- Education: Purdue University
- Occupation: NBA referee (1976–2001)

= Mike Mathis =

American basketball referee

Mike Mathis is a former professional basketball referee in the National Basketball Association (NBA) from 1976 to 2001. Over his career in the NBA, Mathis officiated nearly 2,340 games, including 12 NBA Finals and three NBA All-Star Games. Mathis wore uniform number 13 during his career. Mathis is also the owner and Chief Executive Officer of ProHoop Courts, Inc., which specializes in the installation of basketball goal systems and playing surfaces.

==Early life==
Mathis is a graduate of St. Xavier High School in Cincinnati, Ohio, and a 1964 graduate of Purdue University. After college, he became an officer in the army. In 1966–67, Mathis was an engineer in Vietnam during the Vietnam War. From 1967 to 1972, Mathis began officiating as a high school basketball referee. In 1972, he worked college basketball games in the Big Ten, Mid-American, and Ohio Valley Conferences until being hired by the NBA in 1976.

==NBA officiating career==
===First game===
Mathis' first game in the NBA, an exhibition game in 1976 at Western Michigan University's University Arena, was memorable for involving a fight between the Chicago Bulls and Milwaukee Bucks. Throughout the game, Mathis and referee Joe Gushue called 15 technical fouls and ejected five players, including Bulls' guard Jerry Sloan, Chicago coach Dick Motta, the Bucks' Swen Nater, and Bulls' Artis Gilmore.

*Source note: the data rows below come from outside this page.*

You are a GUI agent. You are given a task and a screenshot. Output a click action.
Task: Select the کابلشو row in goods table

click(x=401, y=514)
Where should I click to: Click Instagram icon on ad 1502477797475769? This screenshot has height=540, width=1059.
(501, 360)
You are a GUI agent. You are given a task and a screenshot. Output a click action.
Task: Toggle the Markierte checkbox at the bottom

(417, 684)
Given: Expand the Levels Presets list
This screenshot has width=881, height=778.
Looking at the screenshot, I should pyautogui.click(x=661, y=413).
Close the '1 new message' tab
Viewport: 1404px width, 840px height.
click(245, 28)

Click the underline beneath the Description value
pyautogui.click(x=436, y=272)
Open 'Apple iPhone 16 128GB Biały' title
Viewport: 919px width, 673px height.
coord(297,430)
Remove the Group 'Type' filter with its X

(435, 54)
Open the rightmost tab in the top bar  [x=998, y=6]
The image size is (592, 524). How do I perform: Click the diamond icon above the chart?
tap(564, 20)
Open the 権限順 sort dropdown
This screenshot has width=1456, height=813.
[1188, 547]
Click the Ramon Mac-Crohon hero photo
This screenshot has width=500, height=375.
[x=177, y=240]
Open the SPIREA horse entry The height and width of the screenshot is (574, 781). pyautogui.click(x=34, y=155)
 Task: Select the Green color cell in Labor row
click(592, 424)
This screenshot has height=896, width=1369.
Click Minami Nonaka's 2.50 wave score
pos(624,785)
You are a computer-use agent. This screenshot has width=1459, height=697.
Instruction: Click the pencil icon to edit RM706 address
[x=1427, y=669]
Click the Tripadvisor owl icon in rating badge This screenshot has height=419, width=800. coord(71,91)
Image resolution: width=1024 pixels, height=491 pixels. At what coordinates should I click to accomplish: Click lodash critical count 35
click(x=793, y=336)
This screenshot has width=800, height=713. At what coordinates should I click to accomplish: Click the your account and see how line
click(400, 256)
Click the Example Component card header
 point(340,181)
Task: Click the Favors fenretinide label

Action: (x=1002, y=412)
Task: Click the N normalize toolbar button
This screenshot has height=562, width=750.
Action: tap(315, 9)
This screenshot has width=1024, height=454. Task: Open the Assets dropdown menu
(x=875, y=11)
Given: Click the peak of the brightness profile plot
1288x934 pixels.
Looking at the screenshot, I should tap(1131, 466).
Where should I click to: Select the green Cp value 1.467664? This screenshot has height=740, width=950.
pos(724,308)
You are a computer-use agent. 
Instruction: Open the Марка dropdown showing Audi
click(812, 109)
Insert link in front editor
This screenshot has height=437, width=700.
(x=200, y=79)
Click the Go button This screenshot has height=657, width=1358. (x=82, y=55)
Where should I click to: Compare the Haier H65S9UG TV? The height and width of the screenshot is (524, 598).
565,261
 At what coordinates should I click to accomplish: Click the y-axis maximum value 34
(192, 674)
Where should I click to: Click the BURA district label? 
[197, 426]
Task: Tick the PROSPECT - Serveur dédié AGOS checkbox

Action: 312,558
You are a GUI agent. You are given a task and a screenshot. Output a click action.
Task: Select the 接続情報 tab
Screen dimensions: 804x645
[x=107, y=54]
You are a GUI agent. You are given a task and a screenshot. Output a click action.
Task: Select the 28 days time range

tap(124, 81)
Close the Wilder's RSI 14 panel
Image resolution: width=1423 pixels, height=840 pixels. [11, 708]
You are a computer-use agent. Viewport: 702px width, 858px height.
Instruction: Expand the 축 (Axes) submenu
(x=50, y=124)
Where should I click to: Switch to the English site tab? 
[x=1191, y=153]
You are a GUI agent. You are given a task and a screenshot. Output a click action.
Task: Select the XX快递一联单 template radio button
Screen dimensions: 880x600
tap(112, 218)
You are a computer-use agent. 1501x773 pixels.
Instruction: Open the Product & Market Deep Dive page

===NBA referees union leader===
As his career progressed in the NBA, Mathis achieved greater influence among officials by serving on the executive committee of the NBA referees union from 1990 to 1997. During the period, he was involved in the negotiation of a new contract for referees, who went on strike to start the 1995–96 NBA season.

===Airline ticket income investigation===
During the late 1990s, many NBA referees became the target of an Internal Revenue Service (IRS) investigation of cash received as a result of the sale of first-class airline tickets for less expensive ones. The IRS claimed this was additional income that went unreported. In 1997, Mathis was indicted for falsifying income on tax returns and immediately resigned from the NBA. The following year, he pleaded guilty to tax evasion for understating income by $69,000 from 1989 through 1992. Mathis admitted to trading in first-class airline tickets provided by the NBA for cheaper, coach-class tickets and pocketing the difference and using several means to conceal income generated from downgrading seats, including obtaining bogus airline receipts and invoices from a travel agent in Denver, Colorado. A few months after pleading guilty, Mathis was sentenced to 120 days of home confinement, three years of probation, 200 hours of community service, and a $2,000 fine.

===Return to the NBA===
After nearly a two-year hiatus from the NBA, Commissioner David Stern reinstated Mathis and several other referees in January 1999 who were found guilty during the investigation. During his second stint in the NBA, Mathis officiated for two and a half seasons before retiring following a game played on December 16, 2001, in Seattle, Washington. He closed out his career as Seattle SuperSonics team officials at KeyArena shined a spotlight on him during a timeout and spectators gave him a standing ovation.

==Post-NBA officiating career==
Mathis returned to the Seattle area following retirement to serve as a team consultant for the SuperSonics on rules violations.

Mathis has been an outspoken critic of the NBA's evaluation system of referees and league supervisors following allegations that former NBA referee Tim Donaghy was betting on league games. Mathis felt that only friends of league officials are hired to fill openings and the current supervisors are not qualified to do their jobs since he claims that "they were once referees, and they were fired. These are guys who should be teaching and training refs, but they have no business in those positions."